Starting with Al-Bilãdhurî who wrote in Arabic in the second half of the ninth century, and coming down to Syed Mahmudul Hasan who wrote in English in the fourth decade of the twentieth, we have cited from eighty histories spanning a period of more than twelve hundred years. Our citations mention sixty-one kings, sixty-three military commanders and fourteen sufis who destroyed Hindu temples in one hundred and fifty-four localities, big and small, spread from Khurasan in the West to Tripura in the East, and from Transoxiana in the North to Tamil Nadu in the South, over a period of eleven hundred years. In most cases the destruction of temples was followed by erection of mosques, madrasas and khãnqãhs, etc., on the temple sites and, frequently, with temple materials.
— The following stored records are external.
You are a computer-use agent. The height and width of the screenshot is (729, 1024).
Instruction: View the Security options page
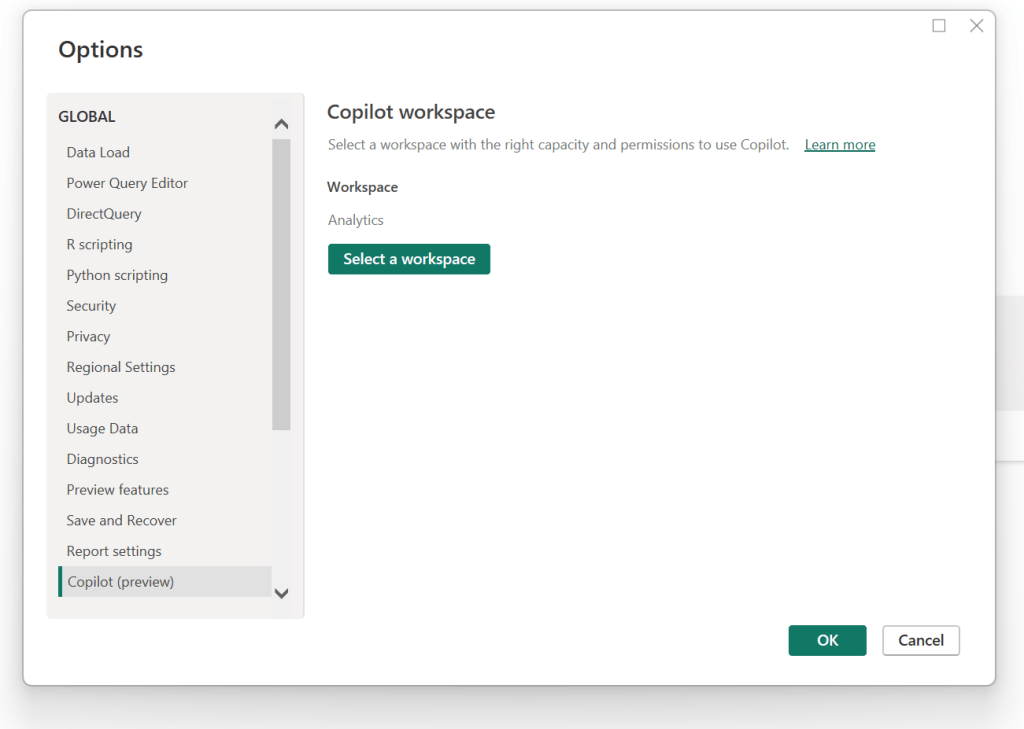91,305
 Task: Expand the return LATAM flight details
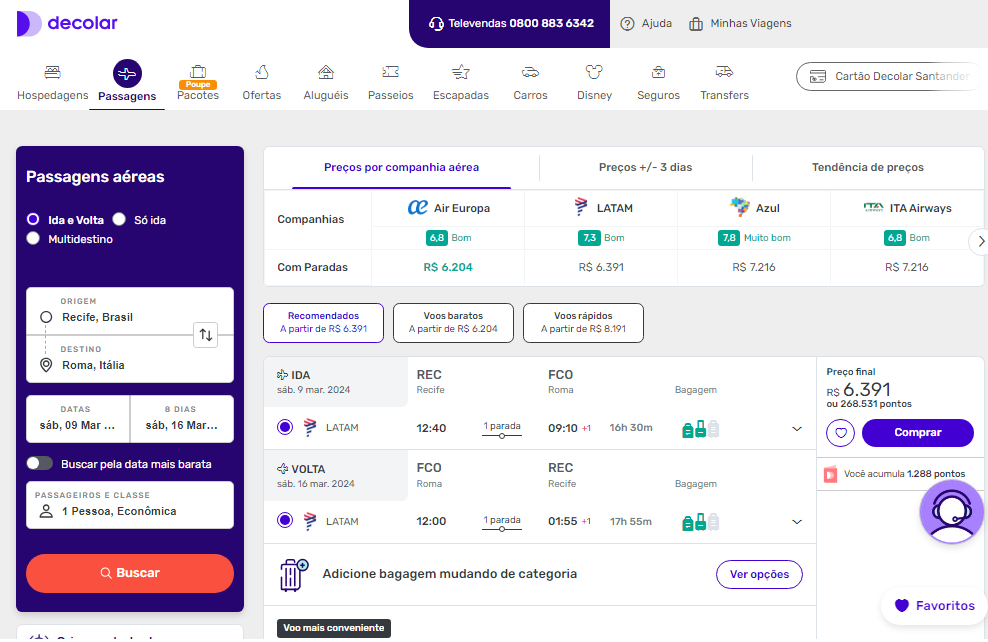point(797,522)

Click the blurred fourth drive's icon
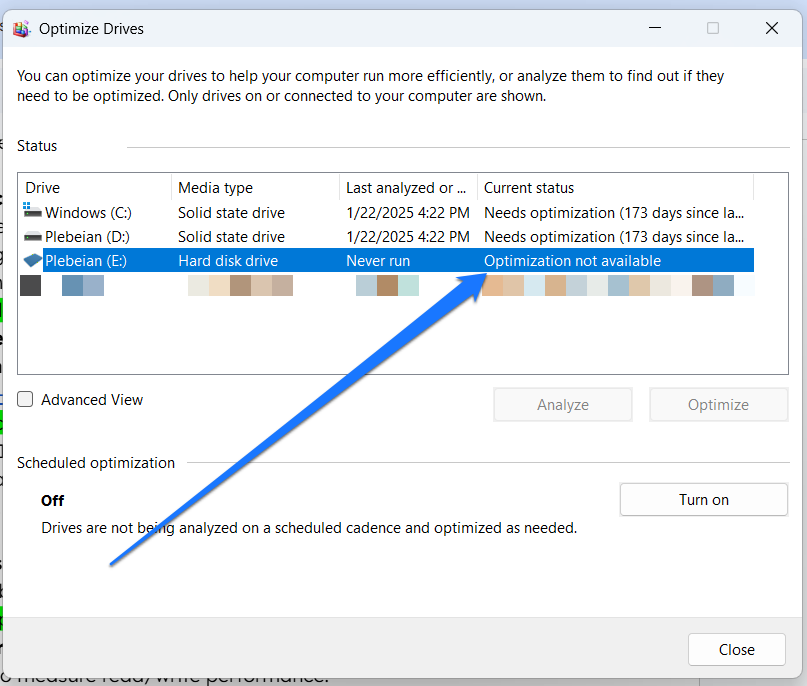(x=30, y=286)
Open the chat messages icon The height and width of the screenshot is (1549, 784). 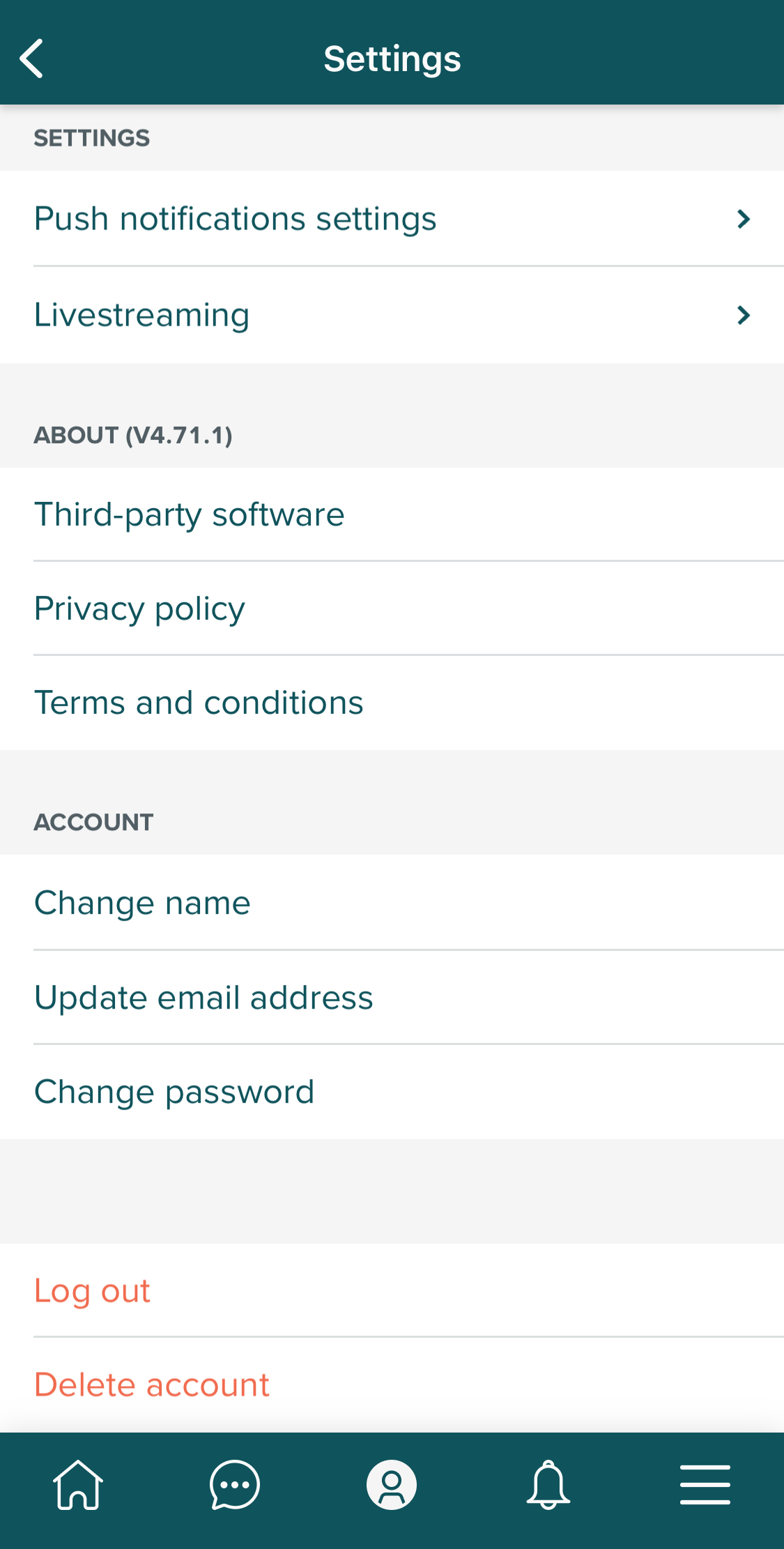click(x=235, y=1485)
Indeed, this two-volume work is perhaps the most comprehensive work ever written on the subject. After such an exhaustive examination of primary sources, S.R. Goel comes up with the following (emphasis added):

Mahmûd of Ghazni robbed and burnt down 1,000 temples at Mathura, and 10,000 in and around Kanauj. One of his successors, Ibrãhîm, demolished 1,000 temples each in Hindustan (Ganga-Yamuna Doab) and Malwa. Muhammad Ghûrî destroyed another 1,000 at Varanasi. Qutbud-Dîn Aibak employed elephants for pulling down 1,000 temples in Delhi. Alî I Ãdil Shãh of Bijapur destroyed 200 to 300 temples in Karnataka. A sufi, Qãyim Shãh, destroyed 12 temples at Tiruchirapalli. Such exact or approximate counts, however, are available only in a few cases. 

The last sentence is revealing. The numbers that S.R. Goel gives in just six cases add up to 15212, which surpasses Richard Eaton’s claim by 15132 temples!
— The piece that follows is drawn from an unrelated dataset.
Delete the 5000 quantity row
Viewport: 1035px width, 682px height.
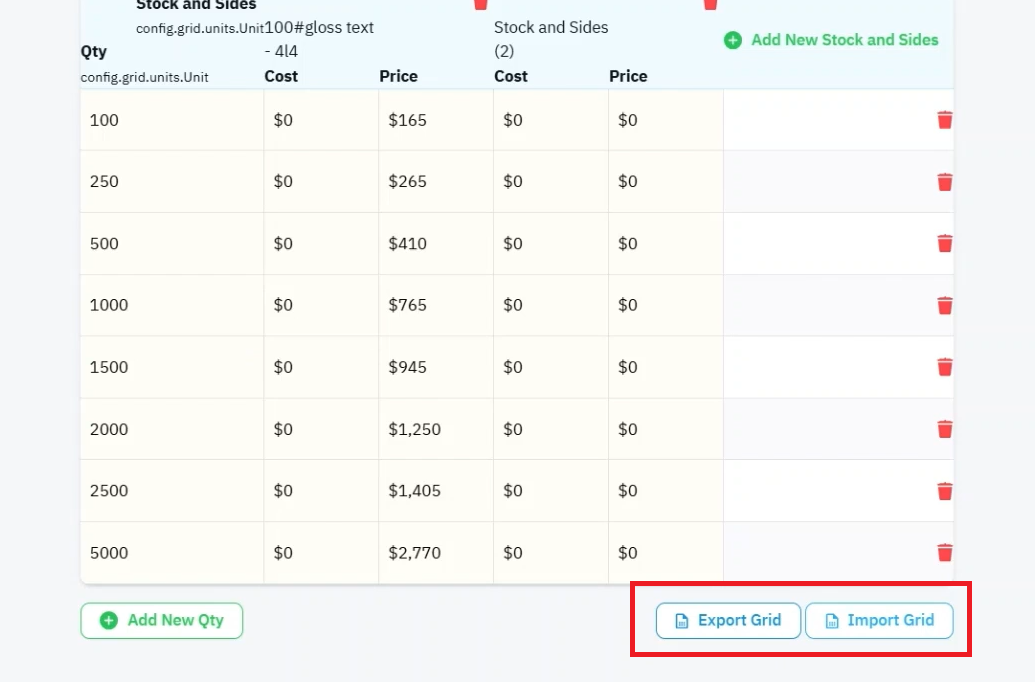(x=945, y=553)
It is clear that Eaton has indulged in one of the following:

1. He has deliberately suppressed the actual count of the number of Hindu temples destroyed by medieval Muslim rulers because he claims that he has gone through the evidence and inscriptions.

2. He is ignorant of medieval Muslim history of India.

It is hard to believe #2 given how Tehelka  mentions him as the ”Wikipedia, the Google and, many would argue, the last word on medieval and Islamic history in India.” Indeed, there is no doubt that Eaton is a history scholar. Therefore, the inescapable conclusion is that Richard Eaton has deliberately distorted the number of Hindu temples destroyed by Muslim rulers. What’s also noteworthy is the fact that Eaton does not present a shred of evidence in the interview to back his 80-temples-destroyed claim! 

It would perhaps be forgivable if such historical distortion was indulged by a lay person but when done by a veteran scholar who is described as the last word, it is nothing short of an intellectual crime.

Therefore, IndiaFacts Fact Meter finds that Richard Eaton’s claim that “it’s a myth that Muslim Rulers Destroyed Thousands Of Temples” is not only False but that Richard Eaton is an Incorrigible Liar.